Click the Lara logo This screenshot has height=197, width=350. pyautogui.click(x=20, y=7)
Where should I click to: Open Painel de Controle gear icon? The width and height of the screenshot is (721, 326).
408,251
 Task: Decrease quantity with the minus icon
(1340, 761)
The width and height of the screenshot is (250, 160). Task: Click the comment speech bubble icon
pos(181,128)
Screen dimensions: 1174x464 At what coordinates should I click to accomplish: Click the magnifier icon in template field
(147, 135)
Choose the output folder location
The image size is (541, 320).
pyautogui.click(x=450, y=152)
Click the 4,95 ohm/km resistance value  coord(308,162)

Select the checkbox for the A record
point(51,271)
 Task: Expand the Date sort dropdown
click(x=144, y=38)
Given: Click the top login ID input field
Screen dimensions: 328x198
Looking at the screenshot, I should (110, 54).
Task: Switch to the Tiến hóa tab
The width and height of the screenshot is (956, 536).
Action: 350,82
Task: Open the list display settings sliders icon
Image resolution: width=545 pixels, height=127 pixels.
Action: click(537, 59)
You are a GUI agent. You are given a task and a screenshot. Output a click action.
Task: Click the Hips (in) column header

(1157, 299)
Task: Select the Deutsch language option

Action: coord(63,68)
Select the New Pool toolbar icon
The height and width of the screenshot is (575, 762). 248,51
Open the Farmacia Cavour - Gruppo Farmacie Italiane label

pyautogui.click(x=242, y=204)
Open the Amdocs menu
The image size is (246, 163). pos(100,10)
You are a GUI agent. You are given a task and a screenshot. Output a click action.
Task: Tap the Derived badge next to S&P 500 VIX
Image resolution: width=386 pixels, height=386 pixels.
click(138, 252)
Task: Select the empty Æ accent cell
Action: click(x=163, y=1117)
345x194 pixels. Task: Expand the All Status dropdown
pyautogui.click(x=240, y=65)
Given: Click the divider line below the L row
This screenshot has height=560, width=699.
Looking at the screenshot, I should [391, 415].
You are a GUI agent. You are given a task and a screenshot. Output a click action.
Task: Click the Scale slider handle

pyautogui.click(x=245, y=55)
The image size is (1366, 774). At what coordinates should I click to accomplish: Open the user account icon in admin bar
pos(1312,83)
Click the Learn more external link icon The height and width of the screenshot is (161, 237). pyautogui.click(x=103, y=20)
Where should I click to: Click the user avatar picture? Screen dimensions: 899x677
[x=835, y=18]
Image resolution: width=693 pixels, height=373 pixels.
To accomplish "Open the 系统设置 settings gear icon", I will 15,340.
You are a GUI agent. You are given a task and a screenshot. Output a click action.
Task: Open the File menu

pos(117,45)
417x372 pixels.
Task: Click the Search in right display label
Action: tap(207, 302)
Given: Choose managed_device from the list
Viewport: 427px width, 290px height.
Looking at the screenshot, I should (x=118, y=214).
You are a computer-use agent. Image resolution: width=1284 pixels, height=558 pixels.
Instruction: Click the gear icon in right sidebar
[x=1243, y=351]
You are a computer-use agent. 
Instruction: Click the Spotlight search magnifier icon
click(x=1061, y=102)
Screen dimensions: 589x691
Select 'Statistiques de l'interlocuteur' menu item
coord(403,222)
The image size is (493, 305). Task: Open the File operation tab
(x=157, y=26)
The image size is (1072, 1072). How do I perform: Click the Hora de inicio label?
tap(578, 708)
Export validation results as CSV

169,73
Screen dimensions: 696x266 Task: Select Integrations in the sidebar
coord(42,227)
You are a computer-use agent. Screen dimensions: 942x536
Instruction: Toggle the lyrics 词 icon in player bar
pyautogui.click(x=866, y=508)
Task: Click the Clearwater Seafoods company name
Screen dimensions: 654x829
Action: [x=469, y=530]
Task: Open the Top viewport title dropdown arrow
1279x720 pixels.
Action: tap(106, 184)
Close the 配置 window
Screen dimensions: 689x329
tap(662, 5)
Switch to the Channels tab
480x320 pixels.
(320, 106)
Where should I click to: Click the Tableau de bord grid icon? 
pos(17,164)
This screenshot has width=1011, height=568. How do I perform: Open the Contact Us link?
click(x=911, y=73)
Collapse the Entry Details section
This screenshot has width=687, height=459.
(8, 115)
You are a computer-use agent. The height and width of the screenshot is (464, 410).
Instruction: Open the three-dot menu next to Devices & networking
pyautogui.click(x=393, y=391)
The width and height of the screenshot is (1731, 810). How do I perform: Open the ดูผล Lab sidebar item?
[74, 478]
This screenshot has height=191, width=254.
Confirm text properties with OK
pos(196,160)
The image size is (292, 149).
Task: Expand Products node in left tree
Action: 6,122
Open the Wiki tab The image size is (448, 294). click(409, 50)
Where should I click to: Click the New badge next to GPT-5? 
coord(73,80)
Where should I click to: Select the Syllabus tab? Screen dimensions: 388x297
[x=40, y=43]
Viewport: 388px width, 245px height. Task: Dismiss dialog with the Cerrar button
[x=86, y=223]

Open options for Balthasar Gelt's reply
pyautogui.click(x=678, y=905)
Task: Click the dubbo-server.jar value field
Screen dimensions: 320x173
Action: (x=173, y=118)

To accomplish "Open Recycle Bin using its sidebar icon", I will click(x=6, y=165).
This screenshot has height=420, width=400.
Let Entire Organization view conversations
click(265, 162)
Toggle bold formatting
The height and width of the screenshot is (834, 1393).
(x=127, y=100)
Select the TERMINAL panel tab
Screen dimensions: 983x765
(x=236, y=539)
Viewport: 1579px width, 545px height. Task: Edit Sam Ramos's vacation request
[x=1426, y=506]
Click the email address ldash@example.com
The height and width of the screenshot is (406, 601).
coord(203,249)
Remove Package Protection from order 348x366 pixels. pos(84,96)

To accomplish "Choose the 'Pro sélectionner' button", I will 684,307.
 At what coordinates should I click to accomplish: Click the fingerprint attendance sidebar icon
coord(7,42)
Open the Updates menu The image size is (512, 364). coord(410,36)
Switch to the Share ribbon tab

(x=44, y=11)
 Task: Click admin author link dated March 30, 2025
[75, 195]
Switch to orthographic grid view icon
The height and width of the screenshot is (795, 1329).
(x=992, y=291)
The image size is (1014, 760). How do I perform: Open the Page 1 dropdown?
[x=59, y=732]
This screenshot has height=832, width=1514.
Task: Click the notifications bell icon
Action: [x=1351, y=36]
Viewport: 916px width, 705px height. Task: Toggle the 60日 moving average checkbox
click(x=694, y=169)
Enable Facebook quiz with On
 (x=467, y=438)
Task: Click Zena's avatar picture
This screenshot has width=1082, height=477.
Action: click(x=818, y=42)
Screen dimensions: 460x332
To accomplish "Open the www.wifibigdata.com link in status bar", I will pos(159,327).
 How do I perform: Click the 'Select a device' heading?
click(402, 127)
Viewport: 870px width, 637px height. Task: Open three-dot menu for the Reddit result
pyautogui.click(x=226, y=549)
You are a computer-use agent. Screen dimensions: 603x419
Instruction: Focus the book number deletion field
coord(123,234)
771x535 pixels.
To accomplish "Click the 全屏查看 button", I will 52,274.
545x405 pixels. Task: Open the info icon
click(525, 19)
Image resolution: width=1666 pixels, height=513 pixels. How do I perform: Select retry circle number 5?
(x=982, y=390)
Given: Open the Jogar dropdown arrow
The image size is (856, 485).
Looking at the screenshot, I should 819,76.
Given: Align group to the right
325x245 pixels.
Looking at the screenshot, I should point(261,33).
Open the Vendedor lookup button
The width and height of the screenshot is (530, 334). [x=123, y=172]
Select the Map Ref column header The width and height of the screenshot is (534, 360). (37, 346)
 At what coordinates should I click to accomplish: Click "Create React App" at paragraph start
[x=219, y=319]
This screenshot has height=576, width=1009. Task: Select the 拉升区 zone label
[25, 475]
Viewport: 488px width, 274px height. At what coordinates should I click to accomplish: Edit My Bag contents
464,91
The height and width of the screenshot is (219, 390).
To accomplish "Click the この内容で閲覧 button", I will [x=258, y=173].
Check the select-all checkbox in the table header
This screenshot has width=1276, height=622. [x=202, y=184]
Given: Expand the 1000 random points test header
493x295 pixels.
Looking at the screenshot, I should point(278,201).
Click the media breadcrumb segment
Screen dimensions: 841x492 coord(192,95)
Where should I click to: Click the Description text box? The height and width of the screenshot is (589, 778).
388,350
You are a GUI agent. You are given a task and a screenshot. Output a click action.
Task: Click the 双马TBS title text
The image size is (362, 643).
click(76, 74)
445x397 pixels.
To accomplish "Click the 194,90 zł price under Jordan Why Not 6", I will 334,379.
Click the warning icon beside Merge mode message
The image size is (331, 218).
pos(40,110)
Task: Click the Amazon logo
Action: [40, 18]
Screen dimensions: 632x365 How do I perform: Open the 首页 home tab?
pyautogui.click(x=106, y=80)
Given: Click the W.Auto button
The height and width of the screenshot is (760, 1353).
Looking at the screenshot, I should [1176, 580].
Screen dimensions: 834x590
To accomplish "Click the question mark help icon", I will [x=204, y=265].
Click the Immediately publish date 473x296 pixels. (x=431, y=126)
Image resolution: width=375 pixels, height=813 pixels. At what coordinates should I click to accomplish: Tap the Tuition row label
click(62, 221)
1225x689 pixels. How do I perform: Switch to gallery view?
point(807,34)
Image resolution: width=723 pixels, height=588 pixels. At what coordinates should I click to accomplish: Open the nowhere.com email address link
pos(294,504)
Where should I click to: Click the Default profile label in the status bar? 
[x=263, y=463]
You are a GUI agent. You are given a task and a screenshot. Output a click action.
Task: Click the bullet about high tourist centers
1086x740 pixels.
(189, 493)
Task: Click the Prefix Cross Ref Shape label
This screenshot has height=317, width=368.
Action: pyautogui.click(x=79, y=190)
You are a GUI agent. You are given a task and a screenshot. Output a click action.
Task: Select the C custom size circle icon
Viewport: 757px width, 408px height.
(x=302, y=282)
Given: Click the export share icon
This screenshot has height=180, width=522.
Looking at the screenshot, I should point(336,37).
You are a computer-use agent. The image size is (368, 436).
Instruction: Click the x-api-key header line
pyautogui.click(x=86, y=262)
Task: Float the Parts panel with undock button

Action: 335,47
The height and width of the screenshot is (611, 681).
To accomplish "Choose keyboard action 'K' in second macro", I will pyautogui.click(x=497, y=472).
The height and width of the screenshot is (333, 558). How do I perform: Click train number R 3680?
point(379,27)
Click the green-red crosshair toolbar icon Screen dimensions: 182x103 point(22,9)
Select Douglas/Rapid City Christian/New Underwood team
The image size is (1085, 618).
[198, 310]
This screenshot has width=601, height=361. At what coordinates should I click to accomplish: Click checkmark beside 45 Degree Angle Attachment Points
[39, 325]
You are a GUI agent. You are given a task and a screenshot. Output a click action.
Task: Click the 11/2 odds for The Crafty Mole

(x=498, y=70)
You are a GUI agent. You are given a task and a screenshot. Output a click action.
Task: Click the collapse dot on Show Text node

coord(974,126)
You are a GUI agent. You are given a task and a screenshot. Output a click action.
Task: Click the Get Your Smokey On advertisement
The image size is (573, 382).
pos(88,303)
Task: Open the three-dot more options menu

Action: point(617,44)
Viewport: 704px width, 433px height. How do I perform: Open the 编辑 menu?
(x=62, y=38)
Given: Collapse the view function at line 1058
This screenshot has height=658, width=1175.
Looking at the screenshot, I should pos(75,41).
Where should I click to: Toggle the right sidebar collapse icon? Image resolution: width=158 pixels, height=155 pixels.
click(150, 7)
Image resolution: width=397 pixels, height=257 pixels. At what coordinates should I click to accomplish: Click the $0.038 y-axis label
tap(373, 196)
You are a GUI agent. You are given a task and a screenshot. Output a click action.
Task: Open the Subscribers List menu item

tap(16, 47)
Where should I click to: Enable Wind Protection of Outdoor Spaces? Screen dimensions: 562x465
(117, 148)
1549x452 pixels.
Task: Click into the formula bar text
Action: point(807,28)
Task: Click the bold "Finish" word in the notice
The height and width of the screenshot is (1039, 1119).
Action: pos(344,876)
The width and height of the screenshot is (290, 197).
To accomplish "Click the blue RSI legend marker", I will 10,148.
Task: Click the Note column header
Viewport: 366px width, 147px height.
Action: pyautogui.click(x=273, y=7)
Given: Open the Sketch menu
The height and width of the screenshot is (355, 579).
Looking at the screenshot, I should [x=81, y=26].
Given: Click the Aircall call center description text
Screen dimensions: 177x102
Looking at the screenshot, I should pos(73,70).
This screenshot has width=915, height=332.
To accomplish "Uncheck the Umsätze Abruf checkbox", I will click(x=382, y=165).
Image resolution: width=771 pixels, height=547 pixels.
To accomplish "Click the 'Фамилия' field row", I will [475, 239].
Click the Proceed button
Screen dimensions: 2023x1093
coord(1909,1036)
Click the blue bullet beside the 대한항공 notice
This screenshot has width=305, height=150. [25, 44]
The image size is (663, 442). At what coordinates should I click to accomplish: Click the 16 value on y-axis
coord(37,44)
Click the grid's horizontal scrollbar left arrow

§ Exercise: Note how many lines of the records contain the string "title", and give that number with nothing added.

§ Response area: 2